Analysando todos os seus actos economicos e financeiros dos vinte annos passados, não podemos deixar de attribuir a sua posição anormal não sómente á sua administração dispendiosa, mas ainda ás exigencias exorbitantes dos seus pretendidos amigos, que o arrastam a programmas pomposos de obras publicas, de expedições coloniaes, etc.

Ora vemos hoje nos seus projectos de reconstituirão economica reapparecer as manobras antigas, que podem aniquilar definitivamente, as esperanças dos portadores de titulos da divida nacional, podendo chegar mesmo a comprometter a autonomia administrativa do paiz.

Com effeito o projecto de conversão da divida é absolutamente contrario ás negociações sanccionadas pela maioria dos portadores da divida publica, como breve demonstraremos em artigo especial.

Segundo as condições do arrendamento dos caminhos de ferro, as companhias rendeiras são obrigadas a construir varios ramaes de linhas ferreas; como estas construcções demandam capitães importantes, as companhias não os poderão obter senão com um emprestimo estrangeiro, e sendo certo que nenhum emprestimo estrangeiro poderá ser feito a Portugal sem que o governo tenha regularisado a situação dos portadores da divida externa, e evidente que nenhuma proposta, emanando de grupos serios, poderá ser submettida ao governo.

Se um syndicato pouco escrupuloso sobre o emprego de meios de illudir as clausulas do contrato se apresentar e obtiver a concessão, o governo mais tarde ver se-ha obrigado a rescindir o contrato e a pagar á companhia as suas reivindicações, como aconteceu em Lourenço Marques, etc., etc.

Pretendem que a companhia real dos caminhos de ferro portuguezes tem tenção de apresentar-se ao concurso; mas como é que a companhia real dos caminhos de ferro poderá fazer admittir o emprestimo nas bolsas estrangeiras, nas circumstancias criticas, que o seu credito atravessa?

No projecto de emprestimo baseado sobre modificações no contrato da companhia dos tabacos, o que é singular é que a companhia impõe as suas condições ao governo.

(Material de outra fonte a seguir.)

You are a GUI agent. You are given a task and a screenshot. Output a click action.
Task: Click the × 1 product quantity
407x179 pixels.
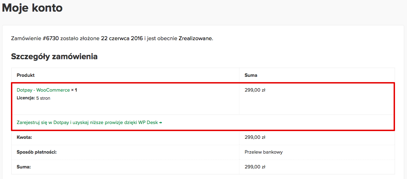(74, 90)
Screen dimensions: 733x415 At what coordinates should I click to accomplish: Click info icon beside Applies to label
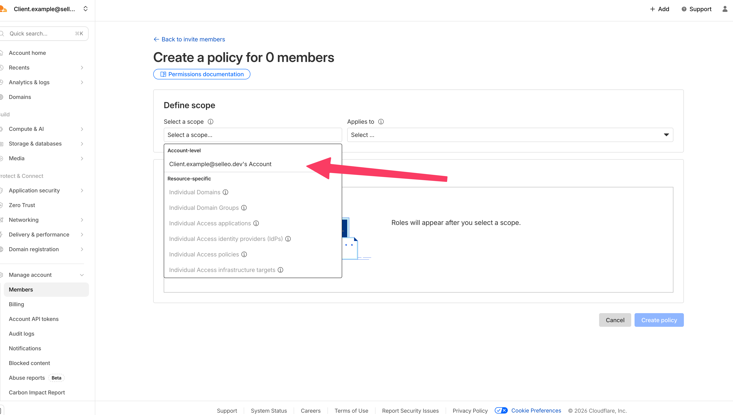381,122

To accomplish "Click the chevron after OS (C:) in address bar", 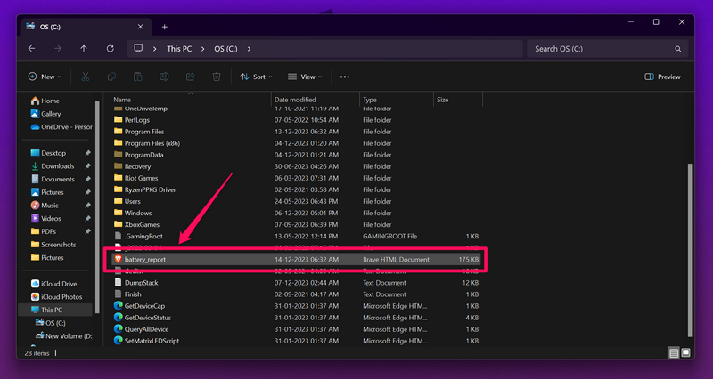I will [x=249, y=48].
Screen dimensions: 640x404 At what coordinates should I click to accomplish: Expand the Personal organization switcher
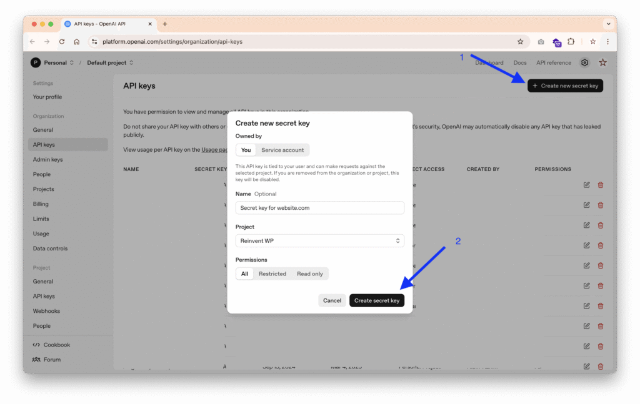[x=53, y=62]
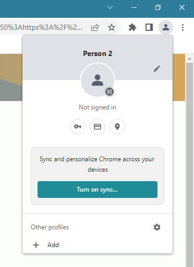Click the large Person 2 avatar

pyautogui.click(x=98, y=80)
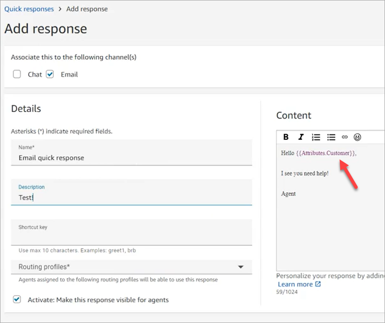The height and width of the screenshot is (323, 385).
Task: Focus the Description text field
Action: 131,198
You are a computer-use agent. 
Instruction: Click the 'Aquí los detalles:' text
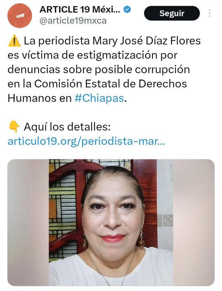coord(67,127)

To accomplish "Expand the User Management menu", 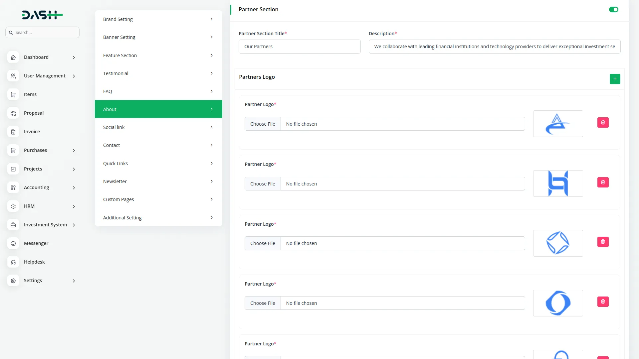I will click(45, 76).
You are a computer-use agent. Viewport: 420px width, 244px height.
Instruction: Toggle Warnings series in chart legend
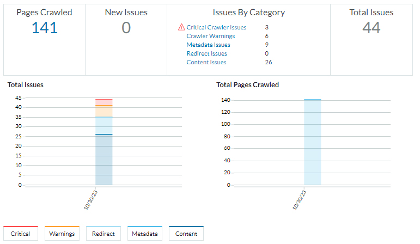click(62, 234)
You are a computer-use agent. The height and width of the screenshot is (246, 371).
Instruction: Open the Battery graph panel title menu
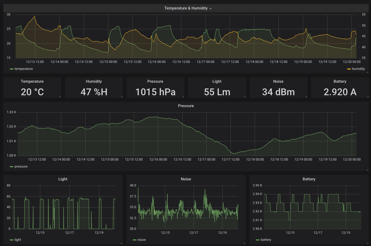click(309, 179)
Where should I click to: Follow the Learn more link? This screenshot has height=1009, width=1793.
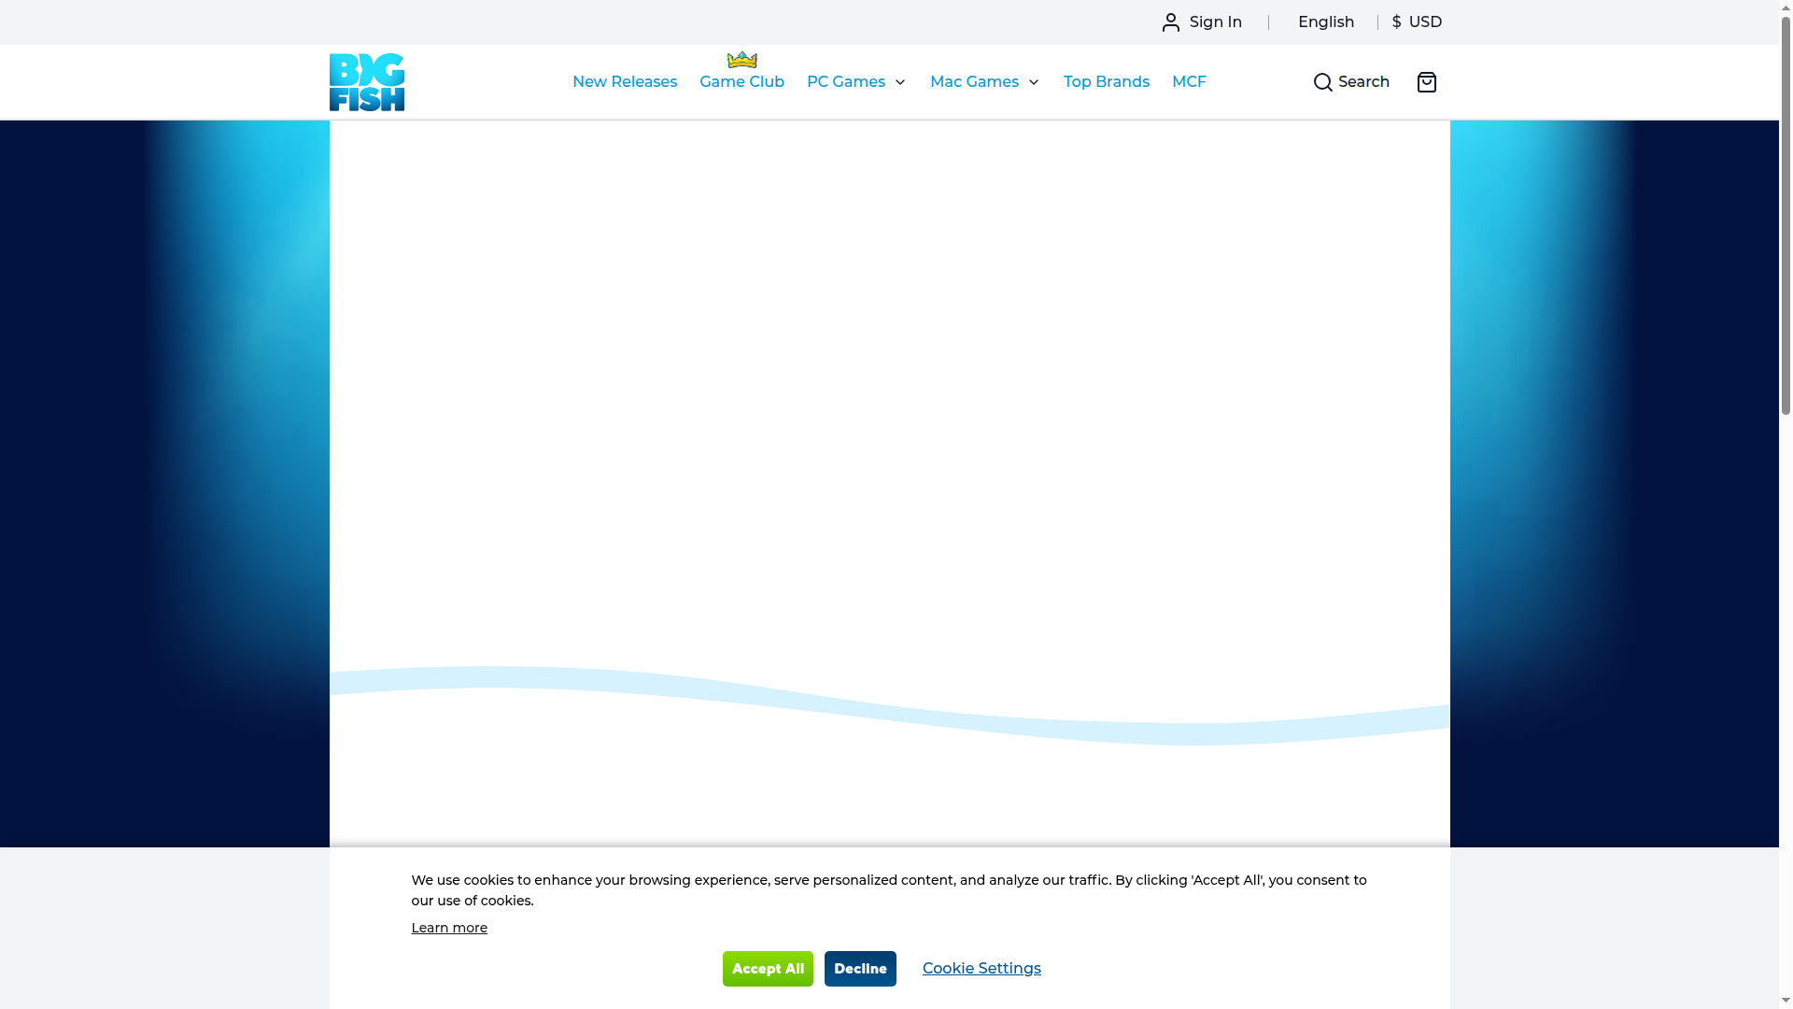click(449, 928)

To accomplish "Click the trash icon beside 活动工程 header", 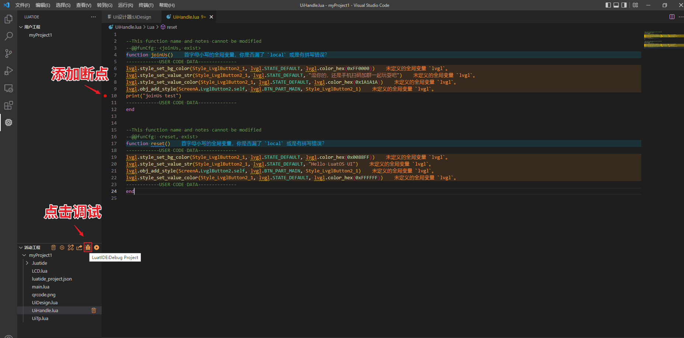I will (53, 248).
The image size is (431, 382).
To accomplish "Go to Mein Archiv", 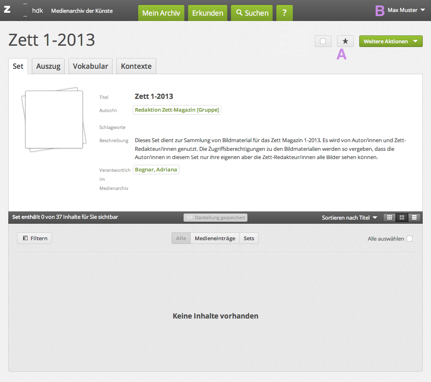I will point(161,13).
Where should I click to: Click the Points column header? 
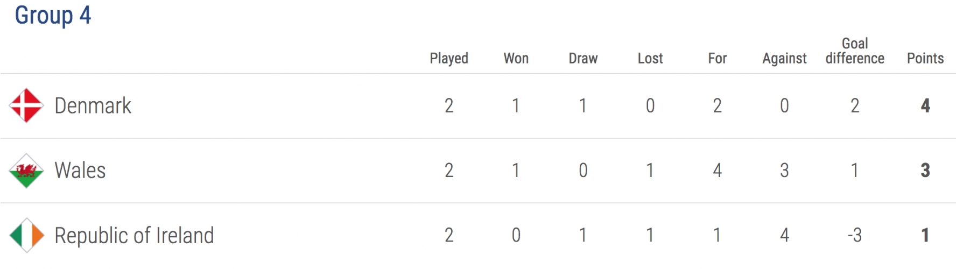(x=925, y=58)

O monopolio da fabricação do assucar de beterraba tem o inconveniente de introduzir no paiz uma nova industria inutil que modificará muito as relações commerciaes de Portugal com as suas colonias e com o Brazil, aniquilará os esforços dos agricultores que querem augmentar a cultura do trigo para diminuir a exportação do oiro.

O que é mais grave é que a introducção d'esta industria em Portugal diminuirá de cerca 3:800 contos annuaes os rendimentos das alfandegas, quando os portadores da divida estão interessados nos excedentes a 1:200 contos no rendimentos das alfandegas.

Emquanto á reorganisação do banco de Portugal o governo pretende encarregar o banco, de todo o serviço do pagamento da divida externa, com poderes para estabelecer succursaes nas praças estrangeiras.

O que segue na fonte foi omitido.